To determine gene connectivity, the R package Weighted Gene Co-expression Network Analysis (WGCNA) [52] was used to construct coexpression networks for all seven plant taxa. Briefly, WGCNA calculates a Pearson’s correlation matrix for all genes (95% confidence interval), and transforms this matrix by raising all values to a power β (soft thresholding). The β value for a given taxon is a nonlinear transformation, which can influence the correlation between any two genes [53], weighting those with higher connectivity over those with lower. This influences the shape of network modules and creates a scale-free topology. We estimated a β value for each taxon based on underlying expression values using the function pickSoftThreshold in the WGCNA package, resulting in power values of 2, 5, 13, 3, 9, 5, and 4 for A. thaliana, G. max, O. sativa, Populus spp., S. lycopersicum, Vitis spp., and Z. mays, respectively (S1 Fig). All remaining parameters were kept at the recommended default values as stated in the manual. Estimates of per gene connectivity were extracted from the output by tallying the number of genes connected to each unique gene in a network (S2 Appendix). Network characteristics for all seven taxa are summarized in S3 Appendix.

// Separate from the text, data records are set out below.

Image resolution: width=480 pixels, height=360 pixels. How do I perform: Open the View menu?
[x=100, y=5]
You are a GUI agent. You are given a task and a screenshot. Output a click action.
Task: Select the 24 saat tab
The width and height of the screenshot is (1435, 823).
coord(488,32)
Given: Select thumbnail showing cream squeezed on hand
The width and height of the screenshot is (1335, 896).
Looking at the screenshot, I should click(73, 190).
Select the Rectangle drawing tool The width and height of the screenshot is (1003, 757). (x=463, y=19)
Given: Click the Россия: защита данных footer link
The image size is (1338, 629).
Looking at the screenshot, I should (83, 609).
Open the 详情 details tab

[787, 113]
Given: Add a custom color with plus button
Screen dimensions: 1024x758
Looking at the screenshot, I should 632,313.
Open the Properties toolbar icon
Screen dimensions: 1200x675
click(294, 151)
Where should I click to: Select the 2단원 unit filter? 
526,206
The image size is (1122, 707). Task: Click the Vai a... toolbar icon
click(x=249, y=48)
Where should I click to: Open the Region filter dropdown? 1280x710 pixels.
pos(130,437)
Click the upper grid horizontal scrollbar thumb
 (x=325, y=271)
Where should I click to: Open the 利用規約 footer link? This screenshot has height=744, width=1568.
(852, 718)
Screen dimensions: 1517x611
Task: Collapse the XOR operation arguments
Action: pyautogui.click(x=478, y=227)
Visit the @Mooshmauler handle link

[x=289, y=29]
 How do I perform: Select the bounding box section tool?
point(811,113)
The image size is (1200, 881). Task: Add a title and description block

Once connectivity was established, pairwise rates of molecular evolution were estimated for each taxon using PAML’s yn00 model [54]. For comparing relative rates of molecular evolution between taxa, a monocot (O. sativa) or dicot (A. thaliana) outgroup was used for the dicot or monocot species, respectively. For all seven taxa, sequence CDS files were gathered or generated to match with array probes. For A. thaliana, O. sativa, and G. max, these CDS files were downloaded from Phytozome v10.1 (http://phytozome.jgi.doe.gov/pz/portal.html), while sequences for the other species were downloaded from GenBank by matching probe annotations to GenBank sequence accession numbers. Putative orthologs between each taxon and its outgroup were estimated using reciprocal best BLAST hits with an e-value threshold of <1E-08. Sequence pairs were aligned using MUSCLE v.3.8 [55], and in-frame stretches of aligned sequence (≥ 30 bp) were identified and concatenated into a single contiguous sequence of ≥ 300 bp prior to analyses in PAML, using custom perl scripts (mani-seq; https://github.com/bewickaj). All orthologous sequence pairs can be found in S2 Appendix. An estimate of per gene connectivity was determined for each taxon (range of all taxon-wide averages: 228 to 4682) using the coexpression networks generated.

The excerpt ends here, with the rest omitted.